Scan the entries for lines with the word "each" and copy those lines.
*** Records shown ***
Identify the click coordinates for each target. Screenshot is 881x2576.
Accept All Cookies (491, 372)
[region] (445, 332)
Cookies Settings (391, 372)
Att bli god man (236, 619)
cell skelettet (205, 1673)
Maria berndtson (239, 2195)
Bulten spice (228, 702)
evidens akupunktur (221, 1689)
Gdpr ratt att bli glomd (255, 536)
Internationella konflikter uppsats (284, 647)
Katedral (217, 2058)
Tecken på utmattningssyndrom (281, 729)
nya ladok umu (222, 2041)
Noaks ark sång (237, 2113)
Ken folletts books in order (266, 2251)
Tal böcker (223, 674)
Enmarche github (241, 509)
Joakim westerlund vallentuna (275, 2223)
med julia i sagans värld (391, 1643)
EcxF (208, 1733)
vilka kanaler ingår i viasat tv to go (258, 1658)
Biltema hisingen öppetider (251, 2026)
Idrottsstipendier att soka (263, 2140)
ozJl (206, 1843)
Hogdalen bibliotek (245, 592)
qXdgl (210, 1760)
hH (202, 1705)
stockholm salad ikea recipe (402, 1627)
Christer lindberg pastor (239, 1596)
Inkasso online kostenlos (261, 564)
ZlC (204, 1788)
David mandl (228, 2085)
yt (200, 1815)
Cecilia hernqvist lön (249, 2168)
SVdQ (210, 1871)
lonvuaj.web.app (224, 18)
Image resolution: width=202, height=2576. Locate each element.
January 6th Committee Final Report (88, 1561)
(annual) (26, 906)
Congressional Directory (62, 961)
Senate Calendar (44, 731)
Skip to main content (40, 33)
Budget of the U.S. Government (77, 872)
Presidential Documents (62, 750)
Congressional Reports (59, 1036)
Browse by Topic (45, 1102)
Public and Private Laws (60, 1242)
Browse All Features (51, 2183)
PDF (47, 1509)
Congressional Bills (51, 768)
*** End of Records shown ***
Solved exercise:
Identify the click coordinates for each target. Screenshot is 881x2576.
Image resolution: width=202, height=2576. Locate each element.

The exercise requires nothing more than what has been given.